The perpetrators were believed to belong to mafia-like groups known as “triads,” although experts cautioned there was no evidence Chinese officials ordered the gangs to attack.

“Hong Kong is now facing the most severe situation since its handover,” Zhang Xiaoming, one of the most senior Chinese officials overseeing Hong Kong affairs, said last week.

On Monday, Yang Guang, the head of the Chinese Cabinet’s Hong Kong and Macao Affairs office, described the protests in Hong Kong as “terrorism” for the first time.

“We should relentlessly crack down on such violent criminal acts without mercy, and we firmly support Hong Kong police and judicial authorities in bringing the criminals to justice as soon as possible,” he said.

Communist Party-backed media outlets in China have repeatedly suggested the United States is playing a covert role in the protests, and on Friday, a pro-Beijing newspaper published personal information about a US diplomat, Julie Eadeh, who was photographed meeting opposition activists in a hotel.

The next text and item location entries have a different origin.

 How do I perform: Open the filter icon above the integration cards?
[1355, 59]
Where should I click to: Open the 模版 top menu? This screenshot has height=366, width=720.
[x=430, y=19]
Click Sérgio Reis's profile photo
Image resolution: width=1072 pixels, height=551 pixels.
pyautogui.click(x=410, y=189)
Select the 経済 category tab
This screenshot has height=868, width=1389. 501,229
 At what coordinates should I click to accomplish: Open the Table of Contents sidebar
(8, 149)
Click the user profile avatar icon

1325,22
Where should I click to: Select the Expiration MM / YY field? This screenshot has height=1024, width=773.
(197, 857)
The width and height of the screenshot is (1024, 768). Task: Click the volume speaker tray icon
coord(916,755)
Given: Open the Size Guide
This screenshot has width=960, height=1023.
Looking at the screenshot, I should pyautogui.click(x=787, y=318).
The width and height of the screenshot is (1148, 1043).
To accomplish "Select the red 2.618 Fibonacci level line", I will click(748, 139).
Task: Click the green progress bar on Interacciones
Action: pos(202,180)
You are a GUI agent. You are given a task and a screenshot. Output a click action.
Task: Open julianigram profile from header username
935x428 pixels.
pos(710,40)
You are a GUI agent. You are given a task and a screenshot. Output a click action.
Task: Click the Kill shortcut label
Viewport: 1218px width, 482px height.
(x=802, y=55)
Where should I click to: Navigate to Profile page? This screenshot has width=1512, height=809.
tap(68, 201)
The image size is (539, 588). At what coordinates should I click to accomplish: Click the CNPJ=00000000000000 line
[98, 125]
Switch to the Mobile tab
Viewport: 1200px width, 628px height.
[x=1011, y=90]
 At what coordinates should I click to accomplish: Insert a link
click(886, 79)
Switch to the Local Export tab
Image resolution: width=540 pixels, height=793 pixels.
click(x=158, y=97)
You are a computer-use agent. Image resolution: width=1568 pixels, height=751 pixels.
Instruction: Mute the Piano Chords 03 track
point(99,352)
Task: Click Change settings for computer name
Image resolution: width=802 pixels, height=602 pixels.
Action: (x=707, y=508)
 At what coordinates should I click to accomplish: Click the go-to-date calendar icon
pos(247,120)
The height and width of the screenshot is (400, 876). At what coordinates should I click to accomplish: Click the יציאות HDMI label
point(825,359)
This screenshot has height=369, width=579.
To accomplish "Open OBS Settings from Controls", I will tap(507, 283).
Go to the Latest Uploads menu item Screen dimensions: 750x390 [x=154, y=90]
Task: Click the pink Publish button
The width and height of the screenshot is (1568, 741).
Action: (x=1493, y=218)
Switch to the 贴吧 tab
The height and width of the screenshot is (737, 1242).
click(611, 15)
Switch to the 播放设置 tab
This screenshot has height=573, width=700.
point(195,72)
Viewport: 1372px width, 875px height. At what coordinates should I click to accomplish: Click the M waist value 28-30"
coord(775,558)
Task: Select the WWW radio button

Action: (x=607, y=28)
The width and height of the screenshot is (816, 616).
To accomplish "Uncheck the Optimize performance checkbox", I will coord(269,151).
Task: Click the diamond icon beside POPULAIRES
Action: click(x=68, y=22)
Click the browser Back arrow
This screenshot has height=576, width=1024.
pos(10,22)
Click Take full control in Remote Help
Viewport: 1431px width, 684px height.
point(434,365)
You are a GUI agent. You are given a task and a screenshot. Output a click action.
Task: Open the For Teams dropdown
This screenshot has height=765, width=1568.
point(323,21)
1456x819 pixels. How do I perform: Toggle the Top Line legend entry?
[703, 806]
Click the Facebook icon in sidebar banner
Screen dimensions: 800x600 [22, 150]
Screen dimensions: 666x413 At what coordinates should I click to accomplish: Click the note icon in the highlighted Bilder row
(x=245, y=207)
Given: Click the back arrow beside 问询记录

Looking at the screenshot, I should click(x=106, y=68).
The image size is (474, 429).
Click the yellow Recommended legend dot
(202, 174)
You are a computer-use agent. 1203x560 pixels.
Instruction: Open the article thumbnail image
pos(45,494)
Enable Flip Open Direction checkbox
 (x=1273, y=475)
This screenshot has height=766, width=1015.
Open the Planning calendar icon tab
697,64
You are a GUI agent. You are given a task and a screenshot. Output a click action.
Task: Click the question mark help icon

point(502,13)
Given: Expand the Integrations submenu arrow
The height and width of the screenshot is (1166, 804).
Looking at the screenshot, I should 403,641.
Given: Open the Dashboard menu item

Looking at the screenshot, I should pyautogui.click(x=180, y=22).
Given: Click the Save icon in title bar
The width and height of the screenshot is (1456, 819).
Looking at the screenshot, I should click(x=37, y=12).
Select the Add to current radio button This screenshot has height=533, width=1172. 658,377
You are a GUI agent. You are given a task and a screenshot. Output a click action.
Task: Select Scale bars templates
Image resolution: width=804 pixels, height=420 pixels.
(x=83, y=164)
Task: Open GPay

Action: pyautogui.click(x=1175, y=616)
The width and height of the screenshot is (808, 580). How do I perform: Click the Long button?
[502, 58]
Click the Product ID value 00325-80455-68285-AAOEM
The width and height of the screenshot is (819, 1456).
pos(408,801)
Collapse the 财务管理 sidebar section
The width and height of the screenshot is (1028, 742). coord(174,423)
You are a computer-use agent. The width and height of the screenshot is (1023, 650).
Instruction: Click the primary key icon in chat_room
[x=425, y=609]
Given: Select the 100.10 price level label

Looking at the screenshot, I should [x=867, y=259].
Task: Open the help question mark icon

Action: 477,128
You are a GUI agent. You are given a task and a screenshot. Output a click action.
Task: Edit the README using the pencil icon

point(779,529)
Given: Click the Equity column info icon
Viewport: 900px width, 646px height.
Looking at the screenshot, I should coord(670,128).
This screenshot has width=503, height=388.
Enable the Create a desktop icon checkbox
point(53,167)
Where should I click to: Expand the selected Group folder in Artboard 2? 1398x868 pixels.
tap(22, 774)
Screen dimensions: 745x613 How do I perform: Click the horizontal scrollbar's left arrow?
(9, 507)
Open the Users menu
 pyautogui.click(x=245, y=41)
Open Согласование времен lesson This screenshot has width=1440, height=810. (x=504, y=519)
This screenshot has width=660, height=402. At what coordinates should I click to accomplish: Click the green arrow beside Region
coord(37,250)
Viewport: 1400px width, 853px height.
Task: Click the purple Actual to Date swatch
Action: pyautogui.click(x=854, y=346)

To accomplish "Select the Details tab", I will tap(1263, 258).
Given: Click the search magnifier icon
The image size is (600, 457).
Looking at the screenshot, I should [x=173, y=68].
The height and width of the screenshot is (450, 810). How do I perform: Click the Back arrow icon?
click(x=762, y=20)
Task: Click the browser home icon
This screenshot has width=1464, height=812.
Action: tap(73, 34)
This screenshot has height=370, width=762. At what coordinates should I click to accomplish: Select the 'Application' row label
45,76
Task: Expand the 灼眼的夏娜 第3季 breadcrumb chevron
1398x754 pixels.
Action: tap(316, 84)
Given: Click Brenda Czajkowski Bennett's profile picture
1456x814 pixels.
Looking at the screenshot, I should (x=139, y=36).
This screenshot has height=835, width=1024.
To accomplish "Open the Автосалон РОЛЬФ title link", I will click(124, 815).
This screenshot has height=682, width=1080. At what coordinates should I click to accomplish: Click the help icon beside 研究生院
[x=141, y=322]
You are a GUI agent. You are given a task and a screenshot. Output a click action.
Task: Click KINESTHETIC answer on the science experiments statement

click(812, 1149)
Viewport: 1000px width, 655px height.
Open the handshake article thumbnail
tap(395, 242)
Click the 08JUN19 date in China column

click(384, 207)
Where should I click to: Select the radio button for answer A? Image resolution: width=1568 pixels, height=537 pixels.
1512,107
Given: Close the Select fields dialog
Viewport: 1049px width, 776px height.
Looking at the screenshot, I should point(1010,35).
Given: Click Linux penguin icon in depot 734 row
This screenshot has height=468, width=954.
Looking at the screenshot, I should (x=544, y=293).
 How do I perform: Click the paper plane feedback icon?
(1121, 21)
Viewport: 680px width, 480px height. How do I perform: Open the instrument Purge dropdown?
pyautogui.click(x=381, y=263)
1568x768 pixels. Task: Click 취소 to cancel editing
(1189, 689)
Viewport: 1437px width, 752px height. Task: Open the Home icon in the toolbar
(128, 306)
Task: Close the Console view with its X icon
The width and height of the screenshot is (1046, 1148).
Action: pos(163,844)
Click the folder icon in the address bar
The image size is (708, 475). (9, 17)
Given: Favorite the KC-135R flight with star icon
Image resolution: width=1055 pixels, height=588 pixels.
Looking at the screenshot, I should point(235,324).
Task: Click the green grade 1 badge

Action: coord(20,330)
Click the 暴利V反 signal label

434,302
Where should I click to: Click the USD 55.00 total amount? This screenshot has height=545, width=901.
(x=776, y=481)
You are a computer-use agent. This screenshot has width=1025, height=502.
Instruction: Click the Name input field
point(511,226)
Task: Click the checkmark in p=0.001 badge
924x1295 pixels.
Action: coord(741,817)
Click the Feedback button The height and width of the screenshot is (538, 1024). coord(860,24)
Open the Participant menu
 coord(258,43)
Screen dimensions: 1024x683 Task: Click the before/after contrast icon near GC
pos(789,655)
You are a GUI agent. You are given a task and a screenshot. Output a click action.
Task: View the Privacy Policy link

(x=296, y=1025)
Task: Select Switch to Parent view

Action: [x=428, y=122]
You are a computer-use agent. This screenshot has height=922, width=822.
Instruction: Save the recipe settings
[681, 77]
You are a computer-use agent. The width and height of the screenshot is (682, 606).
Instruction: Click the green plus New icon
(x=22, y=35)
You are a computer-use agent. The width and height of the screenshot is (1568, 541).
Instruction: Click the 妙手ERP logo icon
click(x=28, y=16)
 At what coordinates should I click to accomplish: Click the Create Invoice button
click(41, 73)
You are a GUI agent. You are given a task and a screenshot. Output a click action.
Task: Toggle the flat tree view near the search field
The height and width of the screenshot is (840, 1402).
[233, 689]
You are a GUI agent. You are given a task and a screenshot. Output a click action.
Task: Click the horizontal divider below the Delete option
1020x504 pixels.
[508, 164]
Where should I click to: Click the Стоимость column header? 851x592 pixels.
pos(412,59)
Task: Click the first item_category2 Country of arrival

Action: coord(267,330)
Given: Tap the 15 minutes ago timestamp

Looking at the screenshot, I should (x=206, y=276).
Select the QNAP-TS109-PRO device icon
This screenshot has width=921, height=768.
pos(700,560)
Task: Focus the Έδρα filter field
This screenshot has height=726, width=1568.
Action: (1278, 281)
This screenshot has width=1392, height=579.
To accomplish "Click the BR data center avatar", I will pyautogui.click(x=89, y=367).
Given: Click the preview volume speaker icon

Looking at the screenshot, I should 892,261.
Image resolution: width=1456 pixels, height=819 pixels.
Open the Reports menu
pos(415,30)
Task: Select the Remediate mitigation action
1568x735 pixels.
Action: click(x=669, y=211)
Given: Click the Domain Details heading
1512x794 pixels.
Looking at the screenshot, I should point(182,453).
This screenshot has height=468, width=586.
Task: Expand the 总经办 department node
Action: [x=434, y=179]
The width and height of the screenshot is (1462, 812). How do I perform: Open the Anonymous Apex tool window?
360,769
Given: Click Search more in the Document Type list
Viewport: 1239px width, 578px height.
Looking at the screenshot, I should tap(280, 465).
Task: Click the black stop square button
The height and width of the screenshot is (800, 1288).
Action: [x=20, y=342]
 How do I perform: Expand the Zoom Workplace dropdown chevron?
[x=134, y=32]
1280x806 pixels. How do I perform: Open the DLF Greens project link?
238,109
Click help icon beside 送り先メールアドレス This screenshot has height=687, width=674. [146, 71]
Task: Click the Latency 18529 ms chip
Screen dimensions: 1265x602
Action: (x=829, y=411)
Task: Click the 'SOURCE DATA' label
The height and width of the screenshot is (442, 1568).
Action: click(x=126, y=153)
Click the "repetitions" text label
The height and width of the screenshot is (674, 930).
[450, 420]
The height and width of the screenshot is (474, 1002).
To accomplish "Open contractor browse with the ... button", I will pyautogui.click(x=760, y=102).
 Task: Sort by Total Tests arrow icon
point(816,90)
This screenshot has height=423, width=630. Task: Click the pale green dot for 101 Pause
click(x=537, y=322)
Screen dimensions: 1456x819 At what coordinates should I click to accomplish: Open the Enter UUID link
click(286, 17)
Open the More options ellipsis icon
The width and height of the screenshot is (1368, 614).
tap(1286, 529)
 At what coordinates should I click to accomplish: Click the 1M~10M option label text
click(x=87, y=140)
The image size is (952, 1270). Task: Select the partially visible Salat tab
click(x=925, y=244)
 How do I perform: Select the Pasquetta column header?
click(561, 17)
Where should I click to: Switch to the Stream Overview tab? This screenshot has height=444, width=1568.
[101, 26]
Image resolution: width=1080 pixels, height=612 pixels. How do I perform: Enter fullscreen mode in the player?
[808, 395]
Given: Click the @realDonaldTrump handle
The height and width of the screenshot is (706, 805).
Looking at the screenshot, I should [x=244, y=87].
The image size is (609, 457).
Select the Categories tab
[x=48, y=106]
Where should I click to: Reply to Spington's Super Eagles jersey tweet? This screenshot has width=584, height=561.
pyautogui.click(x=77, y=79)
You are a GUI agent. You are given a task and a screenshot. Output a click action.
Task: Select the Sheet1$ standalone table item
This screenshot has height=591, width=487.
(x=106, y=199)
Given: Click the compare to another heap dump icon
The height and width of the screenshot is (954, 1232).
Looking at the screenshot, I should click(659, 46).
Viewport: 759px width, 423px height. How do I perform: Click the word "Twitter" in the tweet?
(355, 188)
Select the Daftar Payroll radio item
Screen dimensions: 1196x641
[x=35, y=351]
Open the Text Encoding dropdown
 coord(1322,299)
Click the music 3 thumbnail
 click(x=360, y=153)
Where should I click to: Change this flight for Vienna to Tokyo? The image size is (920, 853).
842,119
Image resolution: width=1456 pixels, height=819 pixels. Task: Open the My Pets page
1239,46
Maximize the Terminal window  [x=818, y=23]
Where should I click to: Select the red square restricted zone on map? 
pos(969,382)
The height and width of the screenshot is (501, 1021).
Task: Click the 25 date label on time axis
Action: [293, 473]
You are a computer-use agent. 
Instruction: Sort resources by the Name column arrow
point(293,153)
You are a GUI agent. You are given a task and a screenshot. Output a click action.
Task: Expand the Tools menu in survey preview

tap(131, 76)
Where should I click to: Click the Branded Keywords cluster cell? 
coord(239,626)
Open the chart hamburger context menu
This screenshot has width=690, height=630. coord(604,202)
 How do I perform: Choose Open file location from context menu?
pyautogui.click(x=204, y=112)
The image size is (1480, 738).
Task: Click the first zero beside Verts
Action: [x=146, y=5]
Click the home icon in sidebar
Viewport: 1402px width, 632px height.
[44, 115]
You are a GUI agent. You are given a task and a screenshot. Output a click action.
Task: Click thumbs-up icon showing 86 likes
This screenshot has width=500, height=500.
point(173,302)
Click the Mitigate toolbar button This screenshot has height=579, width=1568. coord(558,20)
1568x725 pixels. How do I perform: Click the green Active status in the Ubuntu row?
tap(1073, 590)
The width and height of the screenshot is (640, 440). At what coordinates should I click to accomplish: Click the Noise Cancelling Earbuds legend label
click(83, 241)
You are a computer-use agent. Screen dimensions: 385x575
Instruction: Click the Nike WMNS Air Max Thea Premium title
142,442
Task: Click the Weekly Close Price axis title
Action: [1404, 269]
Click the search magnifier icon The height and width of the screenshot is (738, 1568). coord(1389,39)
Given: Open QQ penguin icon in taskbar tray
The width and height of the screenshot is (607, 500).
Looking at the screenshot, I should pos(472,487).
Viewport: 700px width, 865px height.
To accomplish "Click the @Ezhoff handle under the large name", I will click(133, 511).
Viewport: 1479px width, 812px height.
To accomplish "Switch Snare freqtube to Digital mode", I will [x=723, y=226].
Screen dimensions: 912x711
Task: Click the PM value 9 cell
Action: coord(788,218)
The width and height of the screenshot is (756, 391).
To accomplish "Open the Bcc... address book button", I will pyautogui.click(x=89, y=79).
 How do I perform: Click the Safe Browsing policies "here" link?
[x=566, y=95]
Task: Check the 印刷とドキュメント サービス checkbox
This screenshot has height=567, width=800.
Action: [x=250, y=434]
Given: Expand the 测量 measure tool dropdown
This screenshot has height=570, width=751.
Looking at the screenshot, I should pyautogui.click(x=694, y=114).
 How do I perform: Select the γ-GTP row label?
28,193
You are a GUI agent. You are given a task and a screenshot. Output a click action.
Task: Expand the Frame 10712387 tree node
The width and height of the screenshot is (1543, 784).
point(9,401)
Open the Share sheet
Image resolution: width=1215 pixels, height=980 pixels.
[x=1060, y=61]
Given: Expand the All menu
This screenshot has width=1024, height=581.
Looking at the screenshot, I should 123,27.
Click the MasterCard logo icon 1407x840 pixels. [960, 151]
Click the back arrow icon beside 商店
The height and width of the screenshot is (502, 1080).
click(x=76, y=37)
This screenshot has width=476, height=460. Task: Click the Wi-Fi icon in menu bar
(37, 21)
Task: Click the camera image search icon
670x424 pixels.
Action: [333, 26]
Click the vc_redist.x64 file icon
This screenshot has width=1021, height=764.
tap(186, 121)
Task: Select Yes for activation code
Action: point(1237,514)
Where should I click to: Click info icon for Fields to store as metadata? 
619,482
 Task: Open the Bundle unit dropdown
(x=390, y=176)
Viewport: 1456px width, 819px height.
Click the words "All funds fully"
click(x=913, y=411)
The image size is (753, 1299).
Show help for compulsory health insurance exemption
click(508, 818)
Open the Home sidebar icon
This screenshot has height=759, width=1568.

The State Department said the publication of Eadeh’s private information was the behaviour of a “thuggish regime.”

Q: What does the United States have to say about all this?

A: After the Chinese Foreign Ministry said Washington “owes the world an explanation” about its role in Hong Kong, Secretary of State Mike Pompeo called claims that the United States is behind the protests “ludicrous.”

“I think the protests are solely the responsibility of the people of Hong Kong, and I think they are the ones that are demanding that their government listen to them and hear their voices,” Pompeo said.

Last week, the United States issued a travel warning for Hong Kong, advising visitors to avoid areas where protests could break out with little notice.